Tidak ada foto yang bercerita karena “ide” atau “cerita” yang disampaikan kepada yang melihat tidak selalu sama. Pemirsa foto diperkenankan untuk membuat interpretasinya sendiri terhadap foto tersebut. Dengan kata lain, cerita itu tidak ada dan hanya ada dalam pikiran orang yang membuat dan melihat.
Namun, pada sisi lain, sebuah foto memang dari sisi pemotretnya pada dasarnya dilakukan untuk menceritakan sesuatu kepada pemirsanya, apakah itu tentang keindahan, kekacauan, peristiwa, khayalan, imajinasi. Terlepas dari ceritanya bisa diterima oleh pemirsa foto, foto itu alat bercerita seorang fotografer.
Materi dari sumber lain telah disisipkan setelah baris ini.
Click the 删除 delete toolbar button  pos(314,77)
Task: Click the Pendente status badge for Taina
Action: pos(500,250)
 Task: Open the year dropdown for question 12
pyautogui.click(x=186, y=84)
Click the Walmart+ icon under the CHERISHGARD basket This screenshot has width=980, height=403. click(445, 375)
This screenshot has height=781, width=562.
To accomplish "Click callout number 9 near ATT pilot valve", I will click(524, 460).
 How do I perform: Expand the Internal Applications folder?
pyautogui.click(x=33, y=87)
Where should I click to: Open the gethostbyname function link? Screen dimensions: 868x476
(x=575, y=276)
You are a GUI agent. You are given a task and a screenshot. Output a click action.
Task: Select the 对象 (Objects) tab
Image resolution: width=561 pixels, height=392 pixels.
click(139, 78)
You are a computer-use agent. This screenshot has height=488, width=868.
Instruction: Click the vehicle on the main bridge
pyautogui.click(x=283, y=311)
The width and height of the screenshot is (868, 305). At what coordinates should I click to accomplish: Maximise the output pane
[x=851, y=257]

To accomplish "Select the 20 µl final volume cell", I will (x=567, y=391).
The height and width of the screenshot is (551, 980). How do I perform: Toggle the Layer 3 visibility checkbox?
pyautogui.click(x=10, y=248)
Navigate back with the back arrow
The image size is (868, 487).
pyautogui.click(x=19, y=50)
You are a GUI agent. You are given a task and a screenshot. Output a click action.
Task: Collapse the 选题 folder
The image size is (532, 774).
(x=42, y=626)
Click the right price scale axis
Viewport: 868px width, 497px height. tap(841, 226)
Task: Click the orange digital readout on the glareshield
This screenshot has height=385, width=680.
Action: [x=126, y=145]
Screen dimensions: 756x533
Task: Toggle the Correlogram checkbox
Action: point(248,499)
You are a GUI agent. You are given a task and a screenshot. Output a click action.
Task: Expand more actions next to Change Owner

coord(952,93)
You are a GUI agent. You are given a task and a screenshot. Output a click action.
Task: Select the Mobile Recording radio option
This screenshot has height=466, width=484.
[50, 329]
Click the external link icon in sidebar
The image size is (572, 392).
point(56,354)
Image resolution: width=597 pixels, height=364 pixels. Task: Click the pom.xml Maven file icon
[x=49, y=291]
Jadi, foto bercerita atau menceritakan pada dasarnya ada dan tiada. Silakan memilih sudut pandang yang dikehendaki.
Terakhir, bingung membaca penjelasan ini? Rasanya sih Anda pasti agak atau sangat bingung. Itulah mengapa saya sebutkan bahwa dua orang fotografer kawakan saja bisa menghabiskan waktu seharian membahasnya.
Nah, sekarang bisa bayangkan si anak tetangga, yang usianya masih sangat muda dan baru belajar memotret, kemudian diminta ibunya untuk membuat foto bercerita atau menceritakan sesuatu?
Saya rasa ia pun sangat kebingungan, seperti saya yang juga bingung kenapa si ibu tidak memilih mengajarkan tentang komposisi foto atau teknik dasar memotret.
Mungkin, ia juga sebenarnya tidak paham dan hanya berkata apa yang diserapnya dari tulisan orang lain. Pantas jawabannya membingungkan.
(Bisa minta tolong? Menurut Anda, apakah foto-foto di dalam tulisan ini masuk foto bercerita menurut standar Anda? Silakan bagikan di kolom komentar)
betul setiap photo bercerita, dan alhamdulillah bisa belajar disini tentang photo
Hayo belajar bareng mas..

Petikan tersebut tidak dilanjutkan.